▶ [What to do]: An exact reproduction of all entries is required.

▶ [Provided material]:

________________

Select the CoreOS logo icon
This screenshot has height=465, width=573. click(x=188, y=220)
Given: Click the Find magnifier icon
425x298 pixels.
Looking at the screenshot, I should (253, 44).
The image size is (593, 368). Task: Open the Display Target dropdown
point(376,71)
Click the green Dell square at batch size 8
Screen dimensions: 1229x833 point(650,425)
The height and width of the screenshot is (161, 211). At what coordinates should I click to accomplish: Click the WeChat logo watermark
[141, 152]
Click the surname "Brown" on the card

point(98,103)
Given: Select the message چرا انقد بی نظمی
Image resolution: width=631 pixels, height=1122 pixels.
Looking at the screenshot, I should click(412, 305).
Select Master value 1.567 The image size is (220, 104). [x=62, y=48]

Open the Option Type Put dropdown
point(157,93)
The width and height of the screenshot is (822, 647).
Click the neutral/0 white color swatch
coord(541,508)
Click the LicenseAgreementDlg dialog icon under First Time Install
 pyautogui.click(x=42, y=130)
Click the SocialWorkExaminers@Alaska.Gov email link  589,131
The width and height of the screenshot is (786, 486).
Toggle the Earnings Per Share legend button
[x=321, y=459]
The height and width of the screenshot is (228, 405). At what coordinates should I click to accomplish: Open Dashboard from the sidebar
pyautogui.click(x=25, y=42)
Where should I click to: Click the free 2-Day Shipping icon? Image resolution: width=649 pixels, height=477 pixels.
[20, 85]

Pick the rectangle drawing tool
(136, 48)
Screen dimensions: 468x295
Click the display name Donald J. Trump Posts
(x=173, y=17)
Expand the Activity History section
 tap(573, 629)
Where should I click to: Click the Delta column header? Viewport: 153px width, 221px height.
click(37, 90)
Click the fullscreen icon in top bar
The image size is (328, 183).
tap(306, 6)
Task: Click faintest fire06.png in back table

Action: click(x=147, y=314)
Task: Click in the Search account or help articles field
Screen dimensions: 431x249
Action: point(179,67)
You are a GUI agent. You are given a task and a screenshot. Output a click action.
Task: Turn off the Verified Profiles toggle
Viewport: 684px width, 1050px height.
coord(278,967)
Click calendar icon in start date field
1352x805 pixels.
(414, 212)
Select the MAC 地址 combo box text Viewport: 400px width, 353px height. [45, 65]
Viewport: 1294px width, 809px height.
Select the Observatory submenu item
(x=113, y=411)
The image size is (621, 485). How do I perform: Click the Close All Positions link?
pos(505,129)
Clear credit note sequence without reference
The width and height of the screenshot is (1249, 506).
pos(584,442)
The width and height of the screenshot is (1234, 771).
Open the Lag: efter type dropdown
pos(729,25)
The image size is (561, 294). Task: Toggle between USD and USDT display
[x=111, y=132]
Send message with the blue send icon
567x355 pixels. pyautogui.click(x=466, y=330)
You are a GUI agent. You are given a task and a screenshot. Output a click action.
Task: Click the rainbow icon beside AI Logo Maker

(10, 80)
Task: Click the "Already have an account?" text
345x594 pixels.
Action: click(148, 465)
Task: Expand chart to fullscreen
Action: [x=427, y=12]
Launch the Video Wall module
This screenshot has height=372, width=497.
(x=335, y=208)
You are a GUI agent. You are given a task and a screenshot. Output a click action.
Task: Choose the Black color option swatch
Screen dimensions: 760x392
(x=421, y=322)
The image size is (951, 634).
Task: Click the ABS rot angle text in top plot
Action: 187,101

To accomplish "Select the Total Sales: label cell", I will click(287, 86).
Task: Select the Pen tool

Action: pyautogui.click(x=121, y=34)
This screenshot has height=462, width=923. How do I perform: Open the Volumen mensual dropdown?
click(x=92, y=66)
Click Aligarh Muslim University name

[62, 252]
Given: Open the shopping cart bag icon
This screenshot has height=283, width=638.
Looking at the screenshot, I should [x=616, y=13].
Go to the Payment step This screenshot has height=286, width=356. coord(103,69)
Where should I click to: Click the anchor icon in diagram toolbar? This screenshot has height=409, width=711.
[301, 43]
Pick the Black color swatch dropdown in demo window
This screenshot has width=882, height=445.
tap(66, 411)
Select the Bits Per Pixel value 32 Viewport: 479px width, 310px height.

________________

▶ [Task response]:
Select the CoreOS logo icon
This screenshot has height=465, width=573. click(x=188, y=220)
Given: Click the Find magnifier icon
425x298 pixels.
Looking at the screenshot, I should (253, 44).
The image size is (593, 368). Task: Open the Display Target dropdown
point(376,71)
Click the green Dell square at batch size 8
Screen dimensions: 1229x833 point(650,425)
The height and width of the screenshot is (161, 211). At what coordinates should I click to accomplish: Click the WeChat logo watermark
[141, 152]
Click the surname "Brown" on the card

point(98,103)
Given: Select the message چرا انقد بی نظمی
Image resolution: width=631 pixels, height=1122 pixels.
Looking at the screenshot, I should click(412, 305).
Select Master value 1.567 The image size is (220, 104). [x=62, y=48]

Open the Option Type Put dropdown
point(157,93)
The width and height of the screenshot is (822, 647).
Click the neutral/0 white color swatch
coord(541,508)
Click the LicenseAgreementDlg dialog icon under First Time Install
 pyautogui.click(x=42, y=130)
Click the SocialWorkExaminers@Alaska.Gov email link  589,131
The width and height of the screenshot is (786, 486).
Toggle the Earnings Per Share legend button
[x=321, y=459]
The height and width of the screenshot is (228, 405). At what coordinates should I click to accomplish: Open Dashboard from the sidebar
pyautogui.click(x=25, y=42)
Where should I click to: Click the free 2-Day Shipping icon? Image resolution: width=649 pixels, height=477 pixels.
[20, 85]

Pick the rectangle drawing tool
(136, 48)
Screen dimensions: 468x295
Click the display name Donald J. Trump Posts
(x=173, y=17)
Expand the Activity History section
 tap(573, 629)
Where should I click to: Click the Delta column header? Viewport: 153px width, 221px height.
click(37, 90)
Click the fullscreen icon in top bar
The image size is (328, 183).
tap(306, 6)
Task: Click faintest fire06.png in back table

Action: click(x=147, y=314)
Task: Click in the Search account or help articles field
Screen dimensions: 431x249
Action: point(179,67)
You are a GUI agent. You are given a task and a screenshot. Output a click action.
Task: Turn off the Verified Profiles toggle
Viewport: 684px width, 1050px height.
coord(278,967)
Click calendar icon in start date field
1352x805 pixels.
(414, 212)
Select the MAC 地址 combo box text Viewport: 400px width, 353px height. [45, 65]
Viewport: 1294px width, 809px height.
Select the Observatory submenu item
(x=113, y=411)
The image size is (621, 485). How do I perform: Click the Close All Positions link?
pos(505,129)
Clear credit note sequence without reference
The width and height of the screenshot is (1249, 506).
pos(584,442)
The width and height of the screenshot is (1234, 771).
Open the Lag: efter type dropdown
pos(729,25)
The image size is (561, 294). Task: Toggle between USD and USDT display
[x=111, y=132]
Send message with the blue send icon
567x355 pixels. pyautogui.click(x=466, y=330)
You are a GUI agent. You are given a task and a screenshot. Output a click action.
Task: Click the rainbow icon beside AI Logo Maker

(10, 80)
Task: Click the "Already have an account?" text
345x594 pixels.
Action: click(148, 465)
Task: Expand chart to fullscreen
Action: [x=427, y=12]
Launch the Video Wall module
This screenshot has height=372, width=497.
(x=335, y=208)
You are a GUI agent. You are given a task and a screenshot. Output a click action.
Task: Choose the Black color option swatch
Screen dimensions: 760x392
(x=421, y=322)
The image size is (951, 634).
Task: Click the ABS rot angle text in top plot
Action: 187,101

To accomplish "Select the Total Sales: label cell", I will click(287, 86).
Task: Select the Pen tool

Action: pyautogui.click(x=121, y=34)
This screenshot has height=462, width=923. How do I perform: Open the Volumen mensual dropdown?
click(x=92, y=66)
Click Aligarh Muslim University name

[62, 252]
Given: Open the shopping cart bag icon
This screenshot has height=283, width=638.
Looking at the screenshot, I should [x=616, y=13].
Go to the Payment step This screenshot has height=286, width=356. coord(103,69)
Where should I click to: Click the anchor icon in diagram toolbar? This screenshot has height=409, width=711.
[301, 43]
Pick the Black color swatch dropdown in demo window
This screenshot has width=882, height=445.
tap(66, 411)
Select the Bits Per Pixel value 32 Viewport: 479px width, 310px height.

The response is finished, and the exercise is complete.